The study published in in the Aug 19 issue of the journal Environmental Health Perspectives found prenatal levels of metabolites of these pesticides were significantly associated with attention problems in children at the age of five years.
For the study, Brenda Eskenazi, University of California - Berkeley professor of epidemiology and of maternal and child health followed more than 300 children enrolled in the Center for the Health Assessment of Mothers and Children of Salinas, which examined environmental pesticide exposures and sexual or reproductive health.
What Brenda Eskenazi and colleagues did was examine the association between the organophosphate pesticides as measured by maternal urinary dialkyl phosphate metabolites during pregnancy and attention-related outcomes among the Mexican-American children at the age of 3.5 years and five years.
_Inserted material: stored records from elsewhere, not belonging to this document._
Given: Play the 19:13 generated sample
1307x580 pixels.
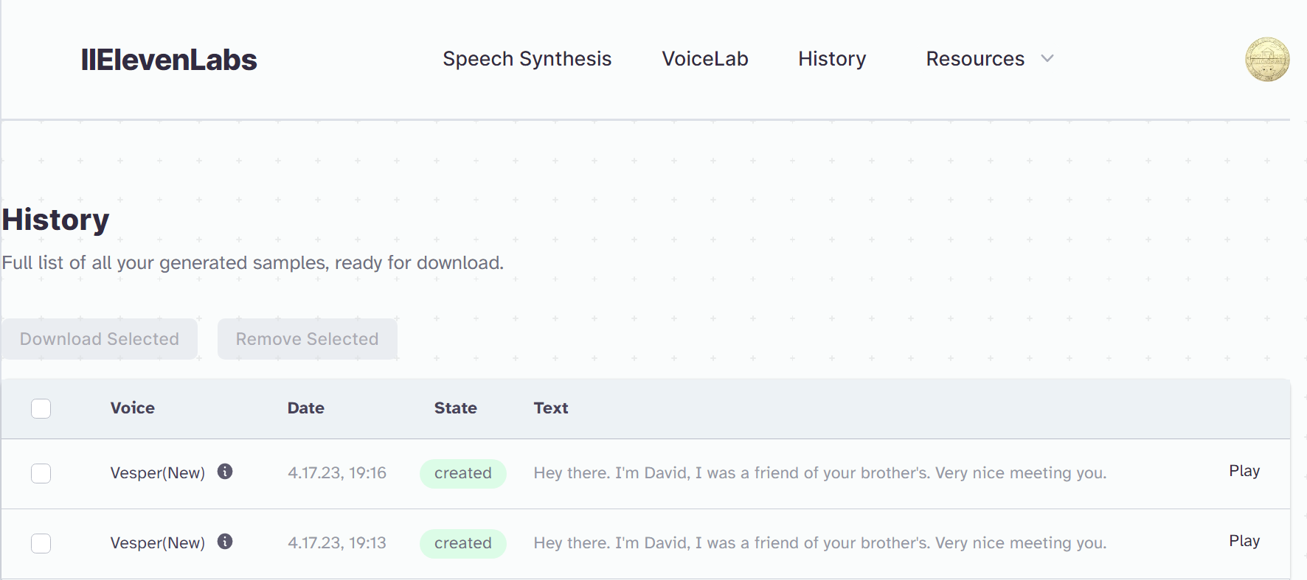Looking at the screenshot, I should (1244, 541).
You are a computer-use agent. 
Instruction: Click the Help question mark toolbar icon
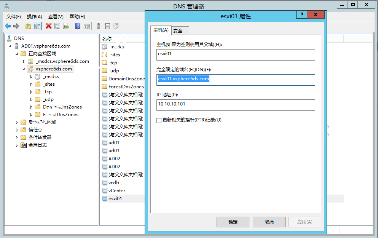click(x=77, y=26)
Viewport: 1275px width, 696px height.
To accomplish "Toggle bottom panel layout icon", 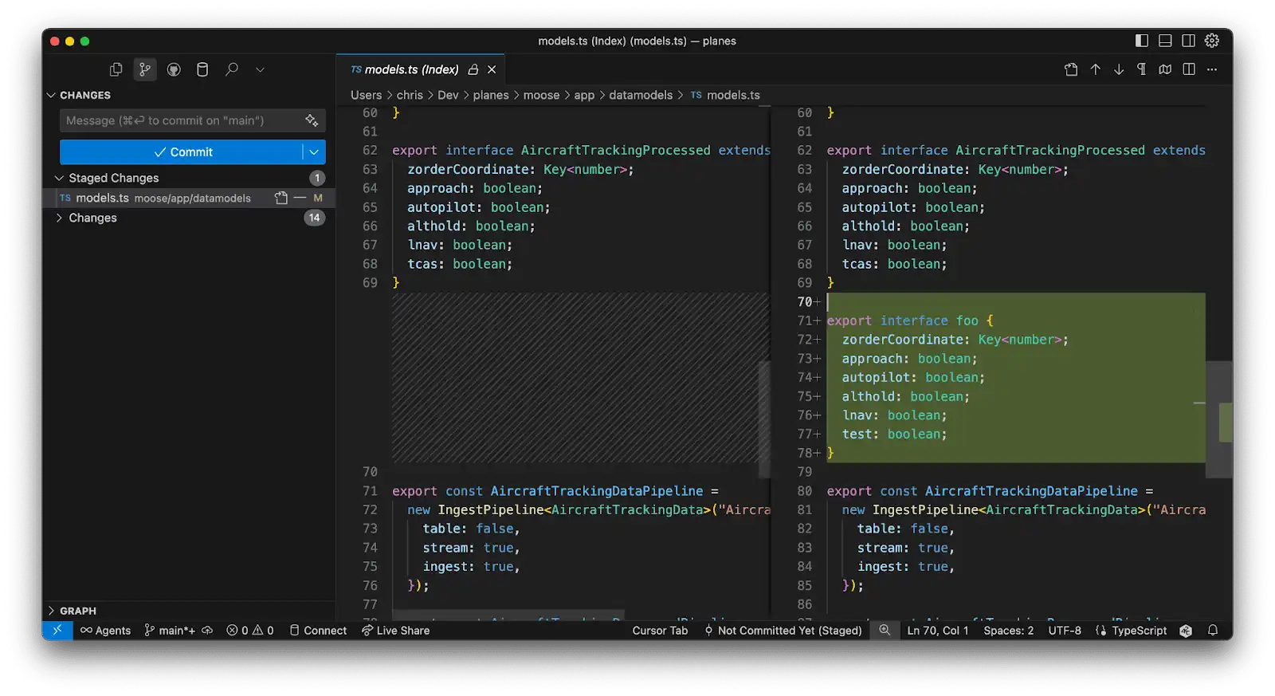I will click(x=1165, y=41).
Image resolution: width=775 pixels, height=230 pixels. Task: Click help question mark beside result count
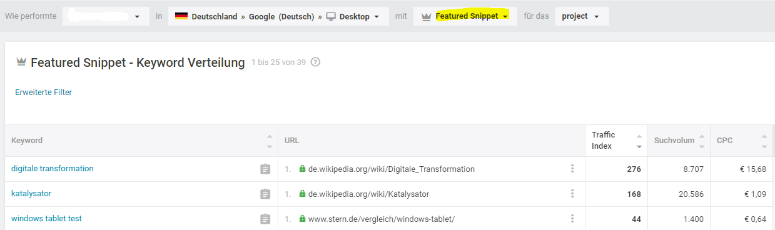point(315,62)
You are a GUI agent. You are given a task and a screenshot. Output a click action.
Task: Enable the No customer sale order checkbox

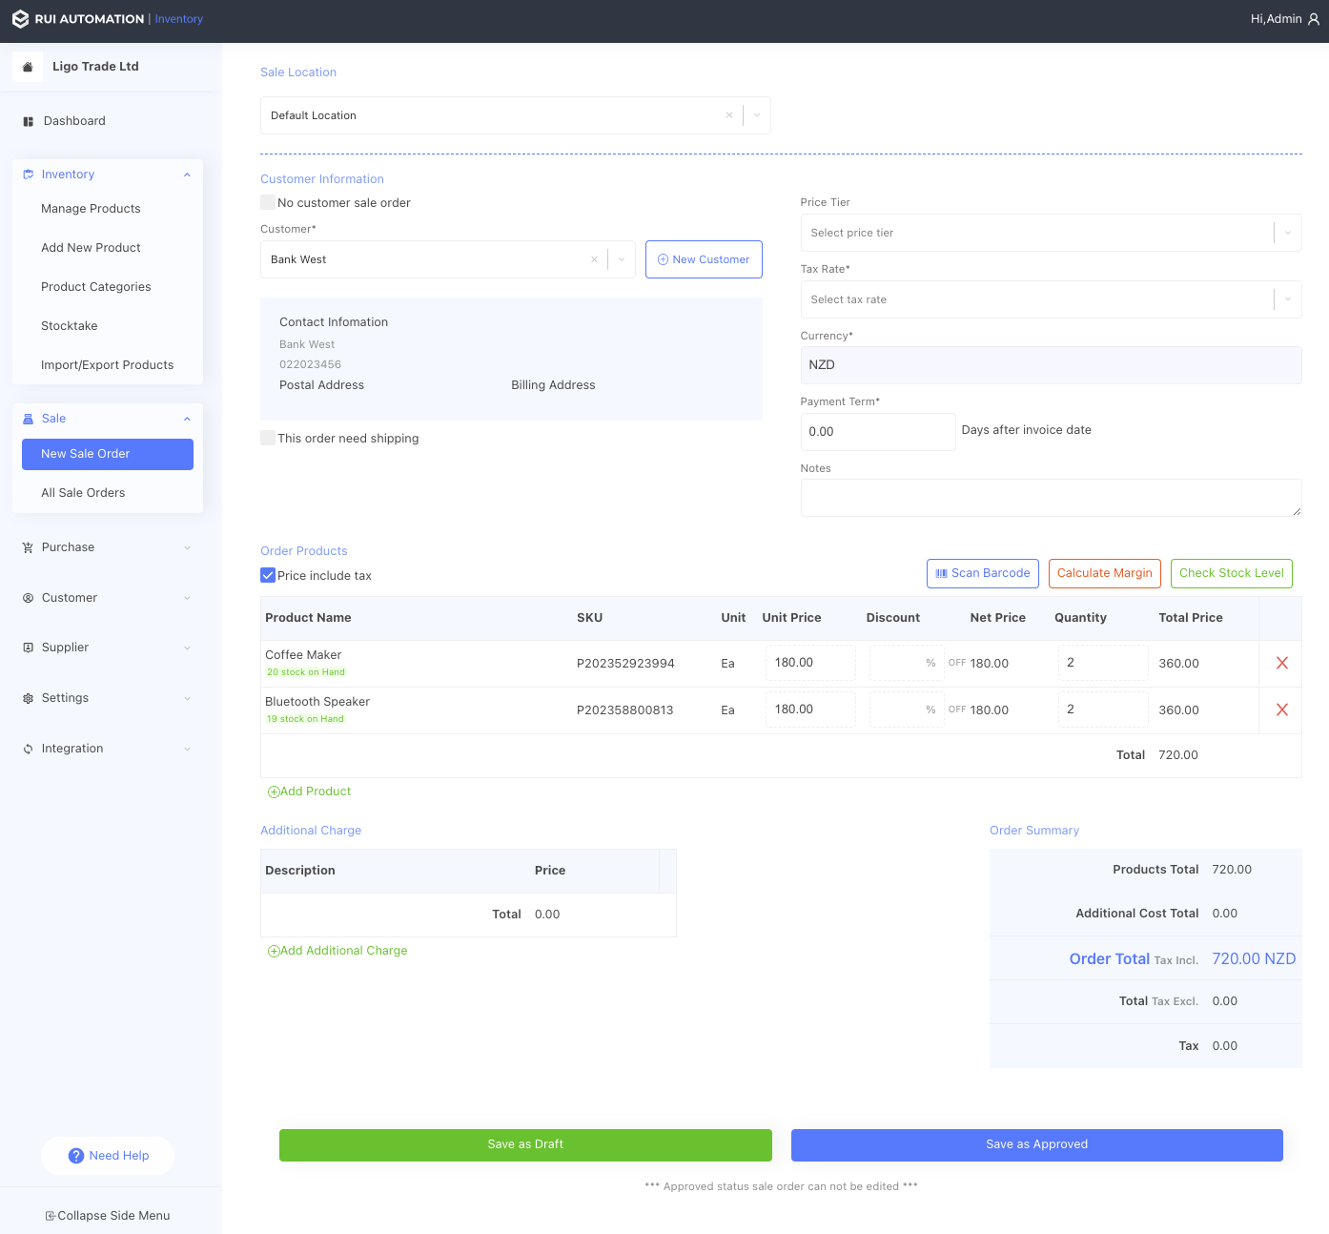tap(268, 202)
The researchers found pesticide exposure during pregnancy was not significantly associated with risk of ADHD in children at the age of 3.5 years while the association was significant when the children grew to the age of five years.
Brenda Eskenazi explained that at the age of 3.5 years, diagnosis of ADHD is not easy, suggesting that prenatal exposure to pesticides can still have an impact on the children's behavior.
Organophosphate pesticides disrupt neurotransmitters, particularly acetylcholine, which plays an critical role in sustaining attention and short-term memory, according to a press release by the University of California - Berkeley.
ADHD may not be the only neurological disorder these pesticides can cause. Early studies suggest that exposure to organophosphate insecticides may raise risk of neurodegenerative disease like Parkinson disease, according to Kamel F and Hoppin J.A. from the National Institute of Environmental Health Sciences.
In their report published in the June 2004 issue of Environmental Health Perspectives, Kamel and Hoppin urged more research on the relationship of pesticide-related neurotoxicity to neurodegenerative disease.
According to Marc Weisskopf of the Harvard School of Public Health and colleagues, there are about 40 organophosphate pesticides allowed to be sold in the U.S. and these chemicals are made originally as chemical weapons because of their neurotoxicity.
Dr. Weisskpf et al. published a similar study earlier in Pediatrics saying that exposure to these pesticides may increase risk of attention-deficit/hyperactivity disorder or ADHD in children aged 8 to 15 years.
They found a 10-fold increase in one of the pesticides was linked with 50 percent elevated risk of developing ADHD among other things.